Michigan’s OK2SAY student safety program offers information on the state’s anti-bullying efforts, with a collection of resources on bullying, cyberbullying, and other criminal activities students may encounter in their daily lives. This program hosts a website where students can submit confidential tips about harmful or criminal actions directed at schools or individual students.

The U.S. Government’s “STOPBULLYING.GOV” Website

This federal program provides specific insights for children, teens, and adults on ways to address and prevent bullying. It also provides detailed, step-by-step instructions on how to effectively report cyberbullying to law enforcement authorities. Because this is a national effort, you can find information on cyberbullying laws in all 50 states catalogued here. So if, for example, you are a Michigan grandparent whose grandchildren in Florida are being cyberbullied, you might find this site particularly useful.

The Michigan Alliance for Families

This organization, which supports parents of children with disabilities, has assembled numerous resources to help confront bullying, including risk factors to consider, effective ways to respond to bullies (including teachers who bully), and how to use Section 504 or Individual Education Plans (IEPs) to mitigate potential bullying and cyberbullying experiences.

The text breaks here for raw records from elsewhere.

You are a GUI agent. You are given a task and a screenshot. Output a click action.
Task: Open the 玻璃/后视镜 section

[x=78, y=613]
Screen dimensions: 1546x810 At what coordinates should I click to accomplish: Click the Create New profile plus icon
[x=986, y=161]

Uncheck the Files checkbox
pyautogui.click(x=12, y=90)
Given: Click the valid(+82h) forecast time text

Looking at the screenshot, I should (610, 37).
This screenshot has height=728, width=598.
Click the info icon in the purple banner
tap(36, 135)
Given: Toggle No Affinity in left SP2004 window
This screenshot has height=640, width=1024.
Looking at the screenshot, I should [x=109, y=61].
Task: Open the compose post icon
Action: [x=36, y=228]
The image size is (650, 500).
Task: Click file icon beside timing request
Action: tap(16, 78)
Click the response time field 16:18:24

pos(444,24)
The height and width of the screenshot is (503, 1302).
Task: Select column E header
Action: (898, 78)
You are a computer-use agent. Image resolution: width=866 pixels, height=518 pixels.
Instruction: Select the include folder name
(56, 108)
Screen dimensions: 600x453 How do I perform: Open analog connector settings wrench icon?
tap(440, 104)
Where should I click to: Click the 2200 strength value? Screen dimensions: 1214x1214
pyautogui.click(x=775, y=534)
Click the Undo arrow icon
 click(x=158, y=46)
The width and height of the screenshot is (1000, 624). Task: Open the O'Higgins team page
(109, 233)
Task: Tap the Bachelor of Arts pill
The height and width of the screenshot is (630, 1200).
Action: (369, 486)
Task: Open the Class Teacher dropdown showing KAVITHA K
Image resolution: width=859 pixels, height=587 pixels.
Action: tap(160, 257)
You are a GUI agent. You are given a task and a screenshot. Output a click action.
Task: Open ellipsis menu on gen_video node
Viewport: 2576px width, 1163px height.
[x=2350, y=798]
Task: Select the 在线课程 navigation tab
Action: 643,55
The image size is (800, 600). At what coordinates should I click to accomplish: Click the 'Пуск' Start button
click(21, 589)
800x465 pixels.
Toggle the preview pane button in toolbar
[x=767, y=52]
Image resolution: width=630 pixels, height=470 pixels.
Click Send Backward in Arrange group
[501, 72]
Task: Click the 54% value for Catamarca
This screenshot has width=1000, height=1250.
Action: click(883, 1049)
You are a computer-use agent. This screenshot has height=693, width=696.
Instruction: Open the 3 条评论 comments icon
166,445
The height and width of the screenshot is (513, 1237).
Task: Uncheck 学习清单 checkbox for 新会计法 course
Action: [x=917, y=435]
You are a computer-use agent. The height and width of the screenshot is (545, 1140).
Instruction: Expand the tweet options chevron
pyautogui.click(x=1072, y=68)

More Resources to Check Out …

There are a number of other resources to utilize if you need assistance with cyberbullying. The National PTA has parental advice on the topic, in addition to a vast archive of information on digital safety. Recognizing that online life is pervasive, and that social media is here to stay, ConnectSafely offers a detailed parent guide to help kids navigate the internet safely.  StompOutBullying, a national nonprofit combating child neglect and violence, has designed a tip sheet that includes suggestions for parents and other adults to use when confronting cyberbullying incidents. They also have a help/chat line staffed by trained volunteers.

… And a Helpful Last Recourse if All Else Fails

If bullying or cyberbullying ever become too severe to deal with on your own, and your child is suffering mentally or physically, there are other steps you can take.  First gather any evidence of online bullying (take screen shots, save text messages, print emails, assemble anything relevant to your situation).  Next, report the issue to social media and/or internet providers where the bullying has taken place via their established anti-abuse resources.  Also inform school officials (if the cyberbullying involves other students).  And finally contact local law enforcement to report this crime to them by making an official police report.